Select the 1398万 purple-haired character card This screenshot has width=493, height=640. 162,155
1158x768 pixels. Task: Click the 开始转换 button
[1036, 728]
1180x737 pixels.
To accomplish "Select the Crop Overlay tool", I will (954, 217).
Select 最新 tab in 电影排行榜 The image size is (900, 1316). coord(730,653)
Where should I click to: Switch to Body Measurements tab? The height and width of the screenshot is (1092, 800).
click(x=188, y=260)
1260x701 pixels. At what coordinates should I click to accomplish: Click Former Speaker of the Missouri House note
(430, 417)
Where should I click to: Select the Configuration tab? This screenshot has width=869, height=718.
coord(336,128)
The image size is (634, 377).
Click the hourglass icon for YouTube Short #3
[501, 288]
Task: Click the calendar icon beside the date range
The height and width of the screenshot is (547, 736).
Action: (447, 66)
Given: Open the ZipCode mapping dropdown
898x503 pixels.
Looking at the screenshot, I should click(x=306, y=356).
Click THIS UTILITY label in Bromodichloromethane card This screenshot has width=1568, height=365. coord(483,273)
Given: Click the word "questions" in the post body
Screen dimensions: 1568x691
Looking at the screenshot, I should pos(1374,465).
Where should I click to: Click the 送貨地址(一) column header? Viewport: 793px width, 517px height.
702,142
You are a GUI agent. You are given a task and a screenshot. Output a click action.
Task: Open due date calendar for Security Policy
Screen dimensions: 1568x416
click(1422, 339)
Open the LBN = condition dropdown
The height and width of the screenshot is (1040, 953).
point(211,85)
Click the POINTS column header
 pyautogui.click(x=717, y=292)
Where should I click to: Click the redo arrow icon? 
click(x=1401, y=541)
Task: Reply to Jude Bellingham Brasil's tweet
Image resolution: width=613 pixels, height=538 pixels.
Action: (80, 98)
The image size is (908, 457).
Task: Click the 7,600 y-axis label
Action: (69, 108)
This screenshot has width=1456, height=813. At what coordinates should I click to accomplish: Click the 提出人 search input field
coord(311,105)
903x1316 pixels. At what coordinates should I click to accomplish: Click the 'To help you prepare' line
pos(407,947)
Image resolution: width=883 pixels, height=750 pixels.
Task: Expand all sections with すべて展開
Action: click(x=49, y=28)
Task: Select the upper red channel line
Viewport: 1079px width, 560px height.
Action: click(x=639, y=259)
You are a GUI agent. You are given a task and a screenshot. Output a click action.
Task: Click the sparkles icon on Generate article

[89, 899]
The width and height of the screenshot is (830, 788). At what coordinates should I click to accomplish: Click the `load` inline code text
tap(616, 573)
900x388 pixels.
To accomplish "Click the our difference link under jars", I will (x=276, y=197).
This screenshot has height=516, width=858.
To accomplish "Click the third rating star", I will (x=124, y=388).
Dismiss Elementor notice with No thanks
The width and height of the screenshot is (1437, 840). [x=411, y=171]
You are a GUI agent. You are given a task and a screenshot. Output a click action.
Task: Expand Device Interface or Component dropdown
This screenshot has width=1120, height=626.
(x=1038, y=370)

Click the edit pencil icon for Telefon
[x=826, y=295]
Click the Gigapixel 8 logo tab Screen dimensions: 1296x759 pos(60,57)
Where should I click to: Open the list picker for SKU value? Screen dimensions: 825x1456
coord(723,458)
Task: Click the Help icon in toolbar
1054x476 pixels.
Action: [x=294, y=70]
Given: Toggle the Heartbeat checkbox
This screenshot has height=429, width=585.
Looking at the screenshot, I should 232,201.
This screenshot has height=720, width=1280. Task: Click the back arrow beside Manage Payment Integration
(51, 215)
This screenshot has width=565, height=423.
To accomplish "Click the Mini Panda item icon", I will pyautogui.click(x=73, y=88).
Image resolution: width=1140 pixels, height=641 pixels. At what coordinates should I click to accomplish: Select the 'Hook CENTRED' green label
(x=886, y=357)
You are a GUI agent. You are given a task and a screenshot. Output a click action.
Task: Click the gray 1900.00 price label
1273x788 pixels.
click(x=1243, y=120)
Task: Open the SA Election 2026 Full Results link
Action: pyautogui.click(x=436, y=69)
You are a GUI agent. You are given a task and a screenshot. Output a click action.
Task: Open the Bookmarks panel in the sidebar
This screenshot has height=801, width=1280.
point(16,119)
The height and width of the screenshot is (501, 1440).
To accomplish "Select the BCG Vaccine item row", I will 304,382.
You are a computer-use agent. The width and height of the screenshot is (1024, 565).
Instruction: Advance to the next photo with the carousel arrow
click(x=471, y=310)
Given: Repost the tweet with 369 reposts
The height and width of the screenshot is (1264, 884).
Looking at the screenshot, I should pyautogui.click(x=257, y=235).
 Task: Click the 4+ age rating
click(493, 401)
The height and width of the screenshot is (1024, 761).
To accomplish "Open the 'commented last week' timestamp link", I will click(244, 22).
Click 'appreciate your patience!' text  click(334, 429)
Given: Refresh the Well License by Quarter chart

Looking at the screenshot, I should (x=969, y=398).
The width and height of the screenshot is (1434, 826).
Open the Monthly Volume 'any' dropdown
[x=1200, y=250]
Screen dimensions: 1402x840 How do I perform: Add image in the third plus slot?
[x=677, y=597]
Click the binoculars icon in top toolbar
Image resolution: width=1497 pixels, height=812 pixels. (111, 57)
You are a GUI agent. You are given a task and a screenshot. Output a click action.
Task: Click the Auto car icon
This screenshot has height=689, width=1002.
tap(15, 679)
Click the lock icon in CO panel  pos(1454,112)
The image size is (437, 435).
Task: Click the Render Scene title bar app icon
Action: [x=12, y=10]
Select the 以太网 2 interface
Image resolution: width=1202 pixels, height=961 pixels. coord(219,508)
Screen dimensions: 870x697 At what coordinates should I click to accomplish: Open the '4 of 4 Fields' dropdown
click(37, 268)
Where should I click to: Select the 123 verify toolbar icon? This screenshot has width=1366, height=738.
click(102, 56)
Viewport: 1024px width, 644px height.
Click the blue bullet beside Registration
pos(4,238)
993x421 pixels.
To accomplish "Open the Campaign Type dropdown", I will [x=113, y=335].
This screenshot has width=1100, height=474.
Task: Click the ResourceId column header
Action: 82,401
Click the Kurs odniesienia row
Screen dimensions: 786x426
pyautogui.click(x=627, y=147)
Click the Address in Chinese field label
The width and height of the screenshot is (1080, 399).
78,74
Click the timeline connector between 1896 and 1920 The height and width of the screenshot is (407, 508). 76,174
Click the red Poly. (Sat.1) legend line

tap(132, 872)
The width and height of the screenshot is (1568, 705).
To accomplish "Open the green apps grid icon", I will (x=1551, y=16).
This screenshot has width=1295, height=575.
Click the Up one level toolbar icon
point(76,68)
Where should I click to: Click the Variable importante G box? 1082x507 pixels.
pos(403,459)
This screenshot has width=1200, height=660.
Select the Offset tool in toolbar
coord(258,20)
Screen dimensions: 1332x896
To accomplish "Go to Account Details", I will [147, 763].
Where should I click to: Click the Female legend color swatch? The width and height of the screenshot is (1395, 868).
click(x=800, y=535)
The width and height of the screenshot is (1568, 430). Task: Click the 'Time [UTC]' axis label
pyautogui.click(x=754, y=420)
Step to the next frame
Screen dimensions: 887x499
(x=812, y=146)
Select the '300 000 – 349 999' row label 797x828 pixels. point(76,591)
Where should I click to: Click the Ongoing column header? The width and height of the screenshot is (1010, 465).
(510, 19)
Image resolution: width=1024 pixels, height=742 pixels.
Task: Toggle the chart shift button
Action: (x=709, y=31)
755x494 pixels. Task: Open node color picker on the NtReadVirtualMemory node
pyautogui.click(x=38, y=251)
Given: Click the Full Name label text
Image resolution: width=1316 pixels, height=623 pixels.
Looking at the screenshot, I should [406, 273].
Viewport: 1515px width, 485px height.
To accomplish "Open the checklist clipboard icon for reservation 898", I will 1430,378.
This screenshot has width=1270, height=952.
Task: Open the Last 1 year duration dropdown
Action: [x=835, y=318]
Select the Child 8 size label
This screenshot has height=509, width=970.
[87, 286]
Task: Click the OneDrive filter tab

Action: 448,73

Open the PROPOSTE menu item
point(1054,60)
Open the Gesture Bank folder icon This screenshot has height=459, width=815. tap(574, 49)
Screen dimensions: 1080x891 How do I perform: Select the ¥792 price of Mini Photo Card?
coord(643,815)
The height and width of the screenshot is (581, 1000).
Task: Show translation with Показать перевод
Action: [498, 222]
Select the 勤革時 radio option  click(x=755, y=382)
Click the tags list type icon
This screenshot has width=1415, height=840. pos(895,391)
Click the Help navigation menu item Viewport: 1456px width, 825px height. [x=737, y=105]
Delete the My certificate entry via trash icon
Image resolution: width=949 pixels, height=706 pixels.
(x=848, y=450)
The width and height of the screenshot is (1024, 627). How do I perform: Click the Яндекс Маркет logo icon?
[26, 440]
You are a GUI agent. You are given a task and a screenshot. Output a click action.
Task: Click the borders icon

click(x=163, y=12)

[Task description]
Only the lines above, from the first through the one holding "The image size is (634, 377).", are to be output, and they must be copied exactly.

[Your response]
Select the 1398万 purple-haired character card This screenshot has width=493, height=640. 162,155
1158x768 pixels. Task: Click the 开始转换 button
[1036, 728]
1180x737 pixels.
To accomplish "Select the Crop Overlay tool", I will (954, 217).
Select 最新 tab in 电影排行榜 The image size is (900, 1316). coord(730,653)
Where should I click to: Switch to Body Measurements tab? The height and width of the screenshot is (1092, 800).
click(x=188, y=260)
1260x701 pixels. At what coordinates should I click to accomplish: Click Former Speaker of the Missouri House note
(430, 417)
Where should I click to: Select the Configuration tab? This screenshot has width=869, height=718.
coord(336,128)
The image size is (634, 377).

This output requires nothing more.